第3話 「コージ君とエージ君」
<1>
「瑛時さん、大変申し訳ありません。例によってお兄様がいつもの調子ですので、もうしばらくお待ち下さい」
「苦労が絶えんな、君達も。ああいう兄を持つと」
現在の時刻は午前7時15分。焼刃家のリビングルームでは、大学の朝一の講義に出るために煌侍を迎えに来た瑛時が待ちくたびれていた。こういう事態を想定して早めに来ておいて正解だった、と思いつつ。
「お兄様に関する事すべて、私達姉妹三人とも、苦労なんて感じた事は過去に一度もありません。これからも決してないでしょう」
瑛時の目の前のテーブルに、今まさに置かれようとしていたティーカップ内の紅茶の水面に若干の波が生じた。どうやら彼は焼刃家の次女・魅霧のご機嫌を損ねてしまったらしい。
「ああ、そうだったね。いや、失言だった」
ようやく笑みを返して去る彼女の背中を見やりつつ、瑛時は「やれやれ」と内心で溜め息をついた。
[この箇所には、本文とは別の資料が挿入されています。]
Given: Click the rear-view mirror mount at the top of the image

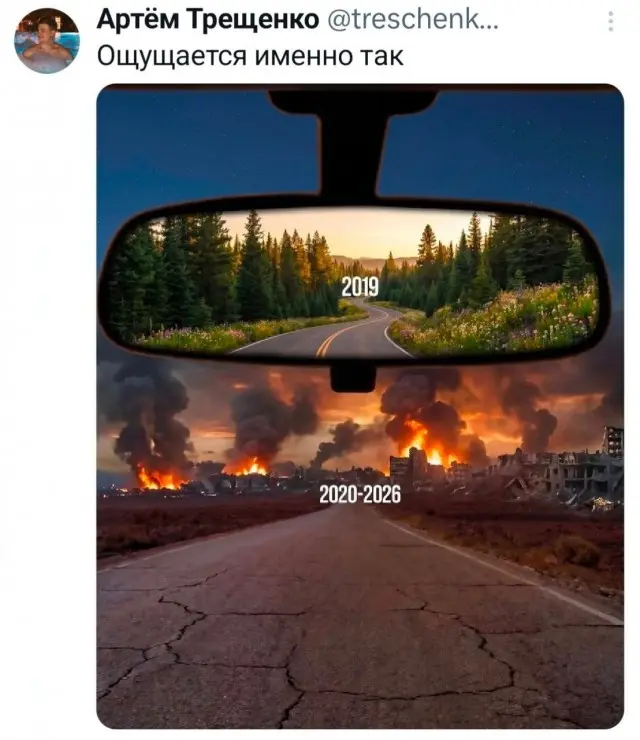Looking at the screenshot, I should 353,142.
焼刃家の中で最も常識人とされ、対外的な評判では「鉄壁の完璧さ」を誇る魅霧でさえ、こと兄の事となると十数年の親しい付き合いである瑛時に対してすら、この有り様なのである。
瑛時はこれまで彼女達三姉妹に、それとなく「もう少し兄と距離を置いてはどうか?」と進言してきたのだが、その度に長女の絢華には「そんな事するくらいなら死んだ方がマシ」と、次女の魅霧には「キッパリ、ハッキリ、しっかりとお断りします」と、三女の暦には「そんなの半瞬すら考えたくもない」と、それぞれ返答されてきた。で、とうとうこの鎌坂瑛時ですら根負けしてしまったと言う次第なのである。
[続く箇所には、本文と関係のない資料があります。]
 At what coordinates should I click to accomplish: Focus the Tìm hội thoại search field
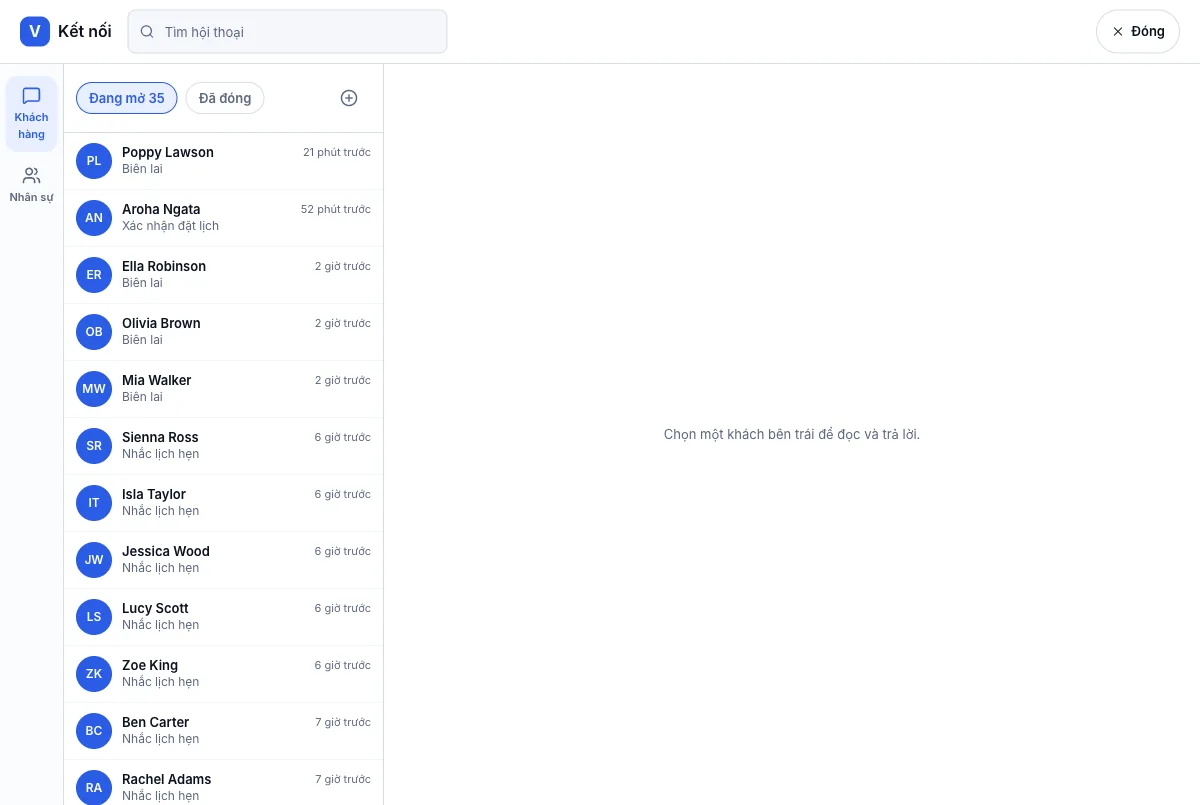pos(287,32)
「しかし煌侍の奴、今日はまた一段とひどいのではないか?」
「そうですね、今朝の当番は絢華姉さんなんですけど、だいぶ苦戦しているみたいなんです。それでさっき暦ちゃんが助っ人に行ってくれました。でも、それにしても遅過ぎるみたい」
右手の人差し指を口元に当て、魅霧は微妙に首をかしげた。
焼刃家の母である琳は一種の睡眠の難病を抱えており、仕事に気を入れている時以外はほとんど眠っていると言っても過言ではない。よって当然、家事全般にノータッチであり、子供達四人でまかなっているのだが、絢華はドジってばかり、暦は段々大雑把になって行く傾向があり、煌侍は母親譲りの慢性睡眠不足で午前中はほとんど使い物にならない上に極度の機械音痴。結局は魅霧が一人でやった方が能率が上がる結果となり、他の三人は隅の方で邪魔にならないように小さくなっている事もしばしば。
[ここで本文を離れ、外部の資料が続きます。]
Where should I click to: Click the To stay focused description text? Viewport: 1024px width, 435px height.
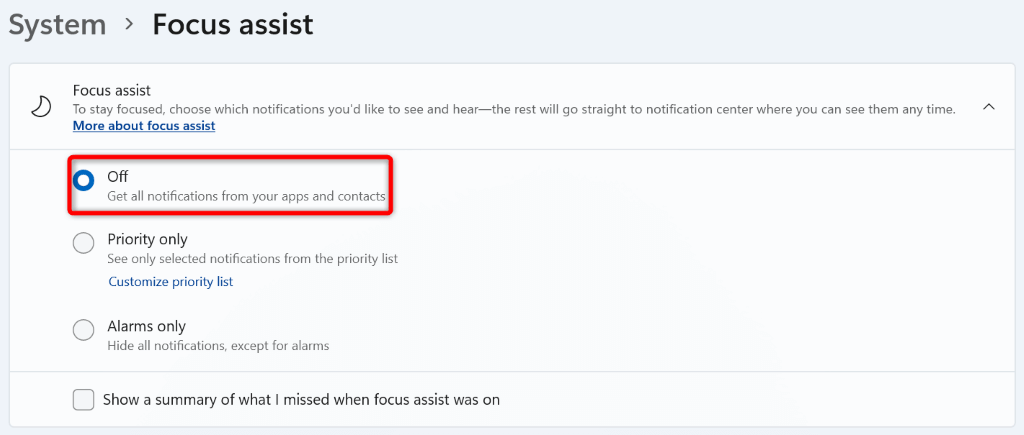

そんな母親の遺伝子を一人で受け継いでしまったのが煌侍で、母ほどはひどくはないものの、再三再四述べているように、昼過ぎまではグッタリしている事が多い。これまでの学生生活を彼が何とかやってこられたのも、三人の妹の尽力による所がほとんどなのかも知れない。
煌侍が大学生になって彼女達の負担も減りはしたのだが、やはり大学に午前中から行かねばならない日は大変である。撫でてかいぐって優しい言葉をかけ、目覚めのキスの雨を降らせて、それでようやく薄目を開ける。そこから半眼になる→上半身を起こす→とりあえず座らせる→何とか立たせる、といった一連の行程に先程の行動を繰り返さなければならず(どういうわけかこの男、騒音や衝撃にはまったく反応しないのだ)、さらに着替えや歯磨きや髪のセットや朝食なども一人では満足に出来ないので、家から学校が近いからいいとはいえ、三つ子の姉妹は自分達の事もそこそこに出発の時間ギリギリまで兄の世話にフル回転、母親はすでに勤務先で生活しているので考えなくて良いのだが、その分以上に手のかかる兄がいるわけで。大慌てで「行ってきます」のキスをして、次々に玄関から飛び出して行く三人を、「悪いなあ。こんな事じゃいかんよなあ」と自己嫌悪に陥りつつも、どうにもなりそうもない体質の兄・煌侍。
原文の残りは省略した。